## Stored items
* * *

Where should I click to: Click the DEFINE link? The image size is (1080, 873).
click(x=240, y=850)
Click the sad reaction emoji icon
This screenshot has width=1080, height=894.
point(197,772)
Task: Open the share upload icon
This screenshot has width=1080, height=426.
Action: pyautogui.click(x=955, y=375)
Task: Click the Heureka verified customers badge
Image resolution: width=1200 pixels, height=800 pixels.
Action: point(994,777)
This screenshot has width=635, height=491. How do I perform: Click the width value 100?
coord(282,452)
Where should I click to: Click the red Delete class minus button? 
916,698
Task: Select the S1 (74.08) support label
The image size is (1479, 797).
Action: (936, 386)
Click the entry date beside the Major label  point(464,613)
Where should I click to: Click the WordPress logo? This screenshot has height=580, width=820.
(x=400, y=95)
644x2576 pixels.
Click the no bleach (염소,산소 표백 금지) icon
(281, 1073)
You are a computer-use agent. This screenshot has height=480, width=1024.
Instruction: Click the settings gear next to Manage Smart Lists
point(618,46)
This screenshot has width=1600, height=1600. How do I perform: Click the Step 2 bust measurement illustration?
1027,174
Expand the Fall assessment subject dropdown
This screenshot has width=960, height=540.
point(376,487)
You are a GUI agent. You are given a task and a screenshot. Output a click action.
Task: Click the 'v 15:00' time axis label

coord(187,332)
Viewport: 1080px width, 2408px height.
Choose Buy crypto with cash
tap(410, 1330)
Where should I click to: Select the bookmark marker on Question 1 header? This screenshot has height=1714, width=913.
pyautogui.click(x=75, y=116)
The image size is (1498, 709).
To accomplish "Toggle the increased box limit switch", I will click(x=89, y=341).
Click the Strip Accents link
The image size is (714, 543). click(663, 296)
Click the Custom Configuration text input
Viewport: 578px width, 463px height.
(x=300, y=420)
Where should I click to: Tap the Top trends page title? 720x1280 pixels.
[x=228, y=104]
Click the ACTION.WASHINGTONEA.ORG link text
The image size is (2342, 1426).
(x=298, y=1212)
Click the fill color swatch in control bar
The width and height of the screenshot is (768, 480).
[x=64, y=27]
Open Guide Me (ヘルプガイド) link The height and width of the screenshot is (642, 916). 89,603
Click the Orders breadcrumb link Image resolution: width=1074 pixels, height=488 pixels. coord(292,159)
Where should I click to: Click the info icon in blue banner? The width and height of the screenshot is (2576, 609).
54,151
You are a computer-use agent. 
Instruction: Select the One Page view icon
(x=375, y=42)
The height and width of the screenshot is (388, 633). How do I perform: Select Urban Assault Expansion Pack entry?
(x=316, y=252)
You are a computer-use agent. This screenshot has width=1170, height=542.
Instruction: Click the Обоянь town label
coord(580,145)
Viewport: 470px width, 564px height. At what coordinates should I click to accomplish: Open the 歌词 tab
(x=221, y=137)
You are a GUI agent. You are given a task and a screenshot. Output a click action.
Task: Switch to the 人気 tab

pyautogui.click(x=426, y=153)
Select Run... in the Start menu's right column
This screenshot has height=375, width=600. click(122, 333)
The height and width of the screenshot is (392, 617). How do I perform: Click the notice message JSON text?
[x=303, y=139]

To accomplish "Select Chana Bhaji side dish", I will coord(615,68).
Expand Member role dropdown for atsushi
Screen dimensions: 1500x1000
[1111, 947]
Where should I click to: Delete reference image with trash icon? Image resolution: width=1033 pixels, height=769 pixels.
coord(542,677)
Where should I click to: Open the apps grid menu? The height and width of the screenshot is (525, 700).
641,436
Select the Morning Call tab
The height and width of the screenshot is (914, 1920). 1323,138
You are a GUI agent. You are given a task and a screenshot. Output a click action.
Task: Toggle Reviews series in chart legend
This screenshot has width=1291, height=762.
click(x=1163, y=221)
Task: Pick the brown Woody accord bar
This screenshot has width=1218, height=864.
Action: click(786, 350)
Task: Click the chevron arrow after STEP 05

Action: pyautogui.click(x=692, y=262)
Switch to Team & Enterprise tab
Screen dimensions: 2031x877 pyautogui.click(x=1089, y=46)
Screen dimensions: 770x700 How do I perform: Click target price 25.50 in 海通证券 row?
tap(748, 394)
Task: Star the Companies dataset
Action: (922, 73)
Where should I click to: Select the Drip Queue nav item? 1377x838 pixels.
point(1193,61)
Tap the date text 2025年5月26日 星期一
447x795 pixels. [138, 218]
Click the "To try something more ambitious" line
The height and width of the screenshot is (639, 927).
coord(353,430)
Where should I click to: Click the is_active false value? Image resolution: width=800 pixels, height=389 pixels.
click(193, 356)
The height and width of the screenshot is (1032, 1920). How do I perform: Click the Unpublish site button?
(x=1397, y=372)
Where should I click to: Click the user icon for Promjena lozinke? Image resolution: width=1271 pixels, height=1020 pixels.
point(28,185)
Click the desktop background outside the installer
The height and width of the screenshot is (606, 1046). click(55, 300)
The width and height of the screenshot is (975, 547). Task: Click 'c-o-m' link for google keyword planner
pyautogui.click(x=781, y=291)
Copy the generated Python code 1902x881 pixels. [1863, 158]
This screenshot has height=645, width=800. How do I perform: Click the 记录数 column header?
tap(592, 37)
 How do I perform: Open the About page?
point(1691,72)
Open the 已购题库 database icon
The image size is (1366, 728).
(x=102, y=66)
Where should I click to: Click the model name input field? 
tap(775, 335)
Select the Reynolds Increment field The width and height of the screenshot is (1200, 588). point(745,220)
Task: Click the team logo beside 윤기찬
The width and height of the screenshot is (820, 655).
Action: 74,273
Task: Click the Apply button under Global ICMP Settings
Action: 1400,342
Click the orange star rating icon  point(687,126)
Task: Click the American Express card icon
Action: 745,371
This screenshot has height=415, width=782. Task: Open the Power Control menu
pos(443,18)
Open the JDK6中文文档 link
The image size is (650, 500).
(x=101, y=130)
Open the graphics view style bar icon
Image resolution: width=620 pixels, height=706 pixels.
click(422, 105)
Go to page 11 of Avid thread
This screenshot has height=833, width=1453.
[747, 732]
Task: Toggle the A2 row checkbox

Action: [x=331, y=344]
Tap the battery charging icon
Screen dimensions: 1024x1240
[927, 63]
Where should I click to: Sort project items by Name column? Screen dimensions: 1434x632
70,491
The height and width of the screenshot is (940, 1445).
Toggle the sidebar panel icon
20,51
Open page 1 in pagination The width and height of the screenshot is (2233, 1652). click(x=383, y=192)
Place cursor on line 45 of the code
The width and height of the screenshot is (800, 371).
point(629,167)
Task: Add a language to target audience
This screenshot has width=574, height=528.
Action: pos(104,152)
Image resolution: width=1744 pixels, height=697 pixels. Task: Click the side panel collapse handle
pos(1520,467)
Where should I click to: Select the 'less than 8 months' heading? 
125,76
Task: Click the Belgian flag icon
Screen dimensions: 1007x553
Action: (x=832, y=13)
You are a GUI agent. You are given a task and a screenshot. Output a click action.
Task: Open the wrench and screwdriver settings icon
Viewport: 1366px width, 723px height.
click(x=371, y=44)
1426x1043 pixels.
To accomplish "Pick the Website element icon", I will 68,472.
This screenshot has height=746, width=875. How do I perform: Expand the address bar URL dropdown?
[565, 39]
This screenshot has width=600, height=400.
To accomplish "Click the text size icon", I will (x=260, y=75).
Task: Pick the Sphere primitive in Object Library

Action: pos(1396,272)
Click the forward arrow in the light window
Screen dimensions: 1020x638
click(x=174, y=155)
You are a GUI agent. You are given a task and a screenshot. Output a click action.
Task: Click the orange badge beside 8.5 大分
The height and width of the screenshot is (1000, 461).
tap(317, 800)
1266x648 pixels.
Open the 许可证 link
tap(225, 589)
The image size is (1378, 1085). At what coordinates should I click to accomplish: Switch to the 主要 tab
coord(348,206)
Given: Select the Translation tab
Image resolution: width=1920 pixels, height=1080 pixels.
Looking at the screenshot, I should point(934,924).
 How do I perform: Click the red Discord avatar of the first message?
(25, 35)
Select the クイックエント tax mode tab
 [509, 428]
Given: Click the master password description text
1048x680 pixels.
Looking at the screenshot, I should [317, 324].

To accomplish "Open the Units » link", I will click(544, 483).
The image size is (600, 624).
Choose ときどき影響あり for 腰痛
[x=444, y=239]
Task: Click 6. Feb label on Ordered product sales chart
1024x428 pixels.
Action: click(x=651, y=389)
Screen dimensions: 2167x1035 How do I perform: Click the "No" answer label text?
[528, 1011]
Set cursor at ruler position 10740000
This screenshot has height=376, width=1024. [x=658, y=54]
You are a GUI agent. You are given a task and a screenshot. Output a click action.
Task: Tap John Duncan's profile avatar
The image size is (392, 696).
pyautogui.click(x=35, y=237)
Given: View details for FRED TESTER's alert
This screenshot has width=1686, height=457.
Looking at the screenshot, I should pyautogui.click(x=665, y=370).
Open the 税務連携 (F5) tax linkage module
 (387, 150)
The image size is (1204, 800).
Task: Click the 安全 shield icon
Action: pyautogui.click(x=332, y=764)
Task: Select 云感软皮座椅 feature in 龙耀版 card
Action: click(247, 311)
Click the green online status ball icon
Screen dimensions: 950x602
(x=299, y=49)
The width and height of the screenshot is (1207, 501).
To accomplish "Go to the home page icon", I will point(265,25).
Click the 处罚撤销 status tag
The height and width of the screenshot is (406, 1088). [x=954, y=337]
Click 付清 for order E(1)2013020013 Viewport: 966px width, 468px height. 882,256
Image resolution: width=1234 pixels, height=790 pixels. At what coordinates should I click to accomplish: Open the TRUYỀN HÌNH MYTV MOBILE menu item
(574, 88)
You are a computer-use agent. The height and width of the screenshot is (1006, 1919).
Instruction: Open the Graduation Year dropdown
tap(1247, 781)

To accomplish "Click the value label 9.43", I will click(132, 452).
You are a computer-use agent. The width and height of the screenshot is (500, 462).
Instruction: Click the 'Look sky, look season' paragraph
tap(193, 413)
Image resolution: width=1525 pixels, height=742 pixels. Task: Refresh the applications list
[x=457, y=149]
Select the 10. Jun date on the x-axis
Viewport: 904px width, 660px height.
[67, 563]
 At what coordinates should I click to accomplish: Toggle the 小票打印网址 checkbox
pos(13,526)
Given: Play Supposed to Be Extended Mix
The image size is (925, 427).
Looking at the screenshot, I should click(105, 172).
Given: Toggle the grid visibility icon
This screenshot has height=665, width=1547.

* * *

## TASK BRIEF
Would you please copy all lines in the data that contain the word "code"?

## SOLUTION TO THE PROBLEM
Copy the generated Python code 1902x881 pixels. [1863, 158]
Place cursor on line 45 of the code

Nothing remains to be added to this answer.